Guideline 7.1.1(j) (“Confidentiality, Security and Separation of Property”) says: “At a minimum, the contract or outsourcing agreement is expected to set out the FRE’s requirements for confidentiality and security. Ideally, the security and confidentiality policies adopted by the service provider would be commensurate with those of the FRE and should meet a reasonable standard in the circumstances. The contract or outsourcing agreement should address which party has responsibility for protection mechanisms, the scope of the information to be protected, the powers of each party to change security procedures and requirements, which party may be liable for any losses that might result from a security breach, and notification requirements if there is a breach of security.”
OSFI also expects “appropriate security and data confidentiality protections to be in place.
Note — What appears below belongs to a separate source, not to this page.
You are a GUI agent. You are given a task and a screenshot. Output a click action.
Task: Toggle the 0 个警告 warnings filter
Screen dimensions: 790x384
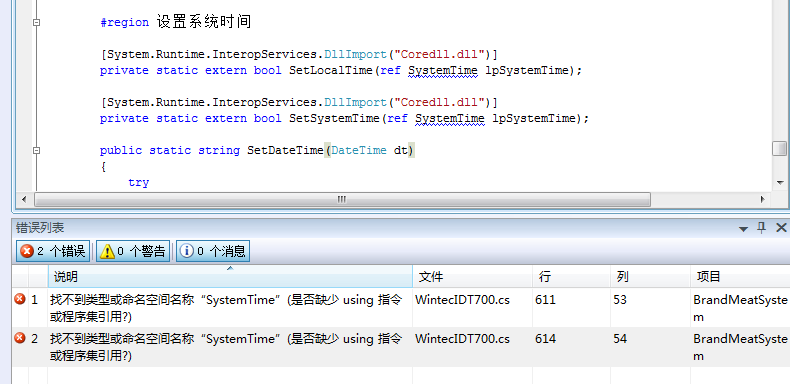pyautogui.click(x=133, y=251)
The service provider is expected to be able to logically isolate the FRE’s data, records, and items in process from those of other clients at all times, including under adverse conditions.”
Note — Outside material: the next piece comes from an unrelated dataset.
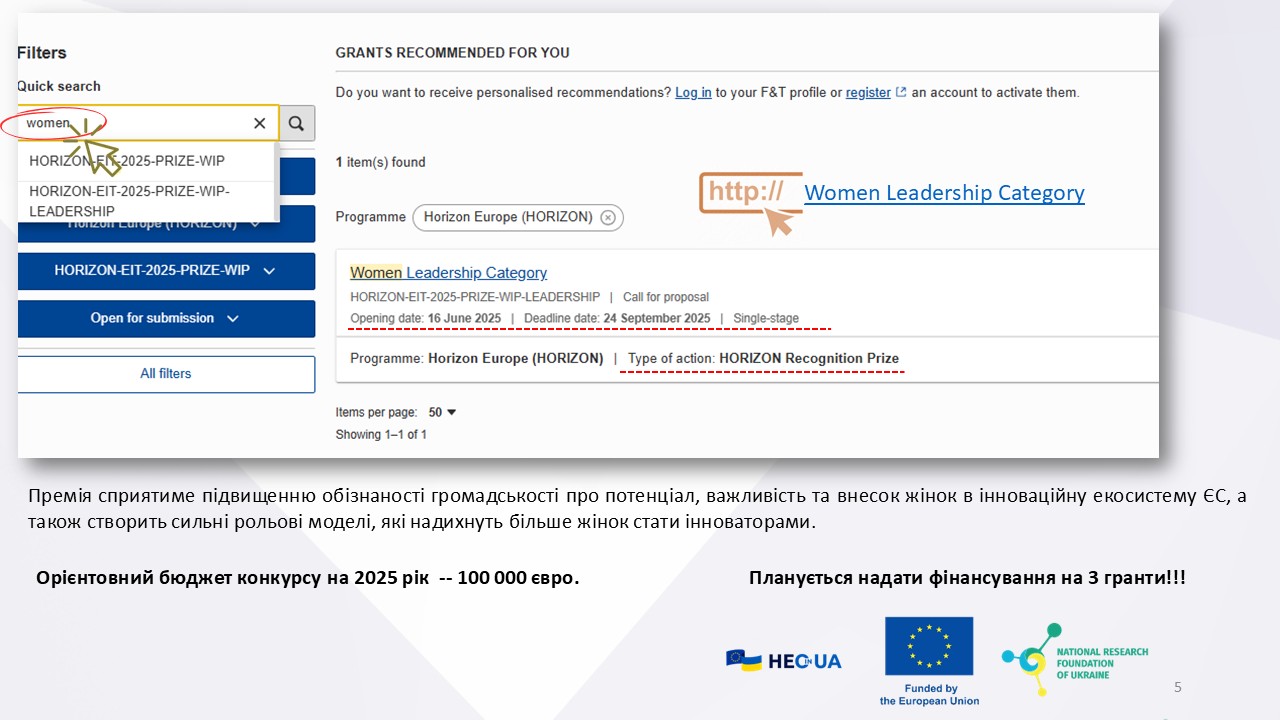Viewport: 1280px width, 720px height.
Task: Click the http:// link icon graphic
Action: click(748, 202)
In Guideline 7.2.2 (“Location of Records”) OSFI indicates that: “In accordance with the federal financial institutions legislation, certain records of entities carrying on business in Canada should be maintained in Canada. In addition, the FRE is expected to ensure that OSFI can access in Canada any records necessary to enable OSFI to fulfill its mandate.” This is intended to cover information such as accounting records, incorporation documents, corporate by-laws, rather than personal information.
Guideline 7.2.4 (“Outsourcing in Foreign Jurisdictions”) indicates the following: “When the material outsourcing arrangement results in services being provided in a foreign jurisdiction, the FRE’s risk management program should be enhanced to address any additional concerns linked to the economic and political environment, technological sophistication, and the legal and regulatory risk profile of the foreign jurisdiction(s).”
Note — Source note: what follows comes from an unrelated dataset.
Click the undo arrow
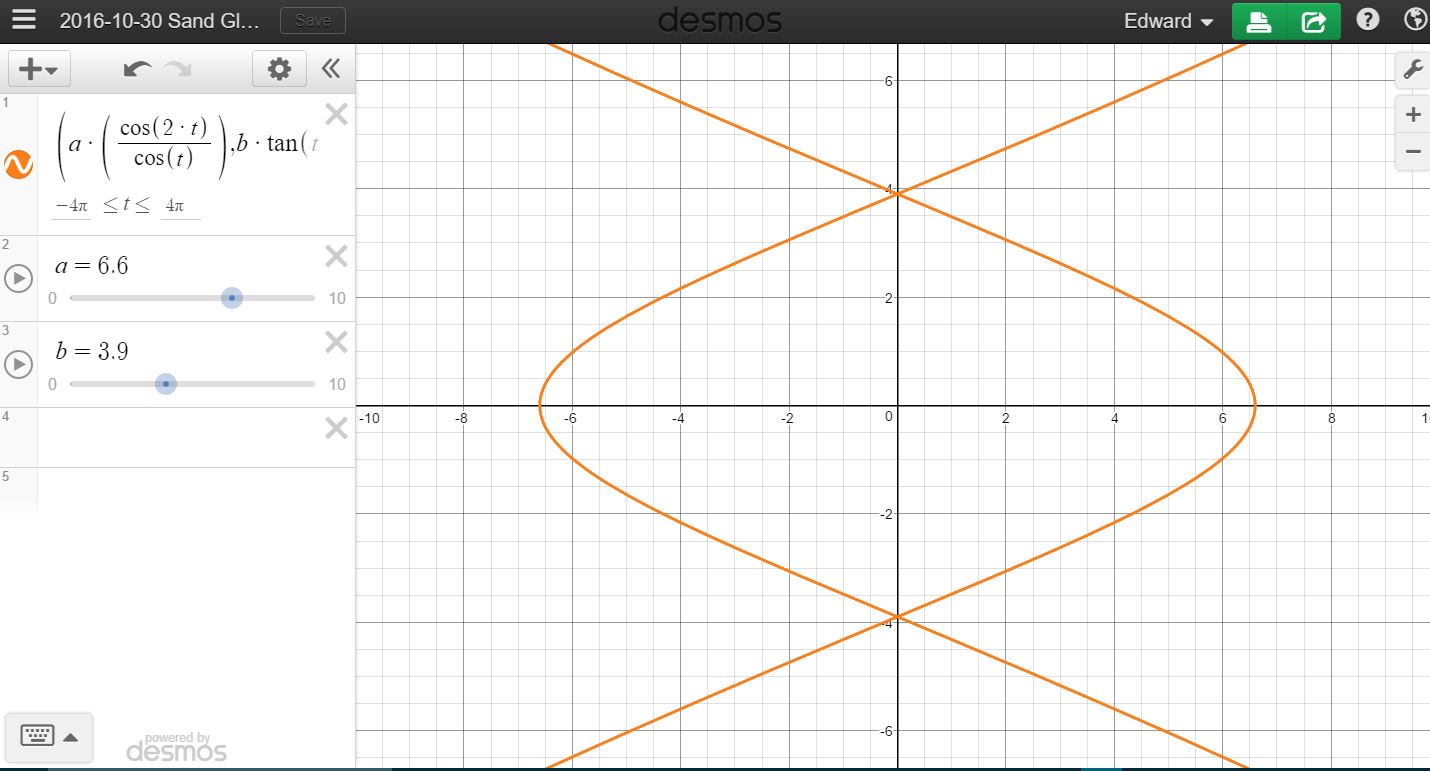Screen dimensions: 1430x771 [x=138, y=68]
Once again, this speaks to the need for enhanced attention to security rather than any outright prohibition on outsourcing to the U.S.
5. Breaches in Alberta
The Alberta Privacy Commissioner’s 2012 Breach Report shows that a majority (64%) of the 63 reported cases meeting the real risk of significant harm threshold involved human error or lost or stolen unencrypted electronic devices:
22 breaches (35%) were caused by human error. These incidents included inappropriate disposal of personal information, misdirected emails or faxes, loss of files and portable media, and unauthorized disclosure of passwords. The most common form of human error was mail and courier errors caused by delivery to the wrong recipient.
18 breaches (29%) were caused by theft, such as office and car break-ins.
14 breaches (22%) were caused by electronic system compromises, typically through targeted attacks by external hackers.
9 breaches (14%) were caused by a failure to adequately control access to electronic or paper files.
None of the cases involved a disclosure or breach through the PATRIOT Act. And it should be noted that hackers can access records on both Canadian and U.S. servers, so in that sense no additional risk is associated with outsourcing to the U.S.
Many concerns have been raised about the reach of the PATRIOT Act. It should be remembered that Canadian government authorities have similar powers to access personal information in the course of investigations, and to respond to requests by their allies, such as the U.S. in investigations.
This review of recent decisions in Canada demonstrates that private sector businesses are not prohibited from outsourcing to the United States in light of the PATRIOT Act. However, Canadian companies are well advised to implement reasonable safeguards and build these safeguards into the outsource contract. Secondly, customers should be notified in a clear way when their personal information will be stored or handled outside Canada.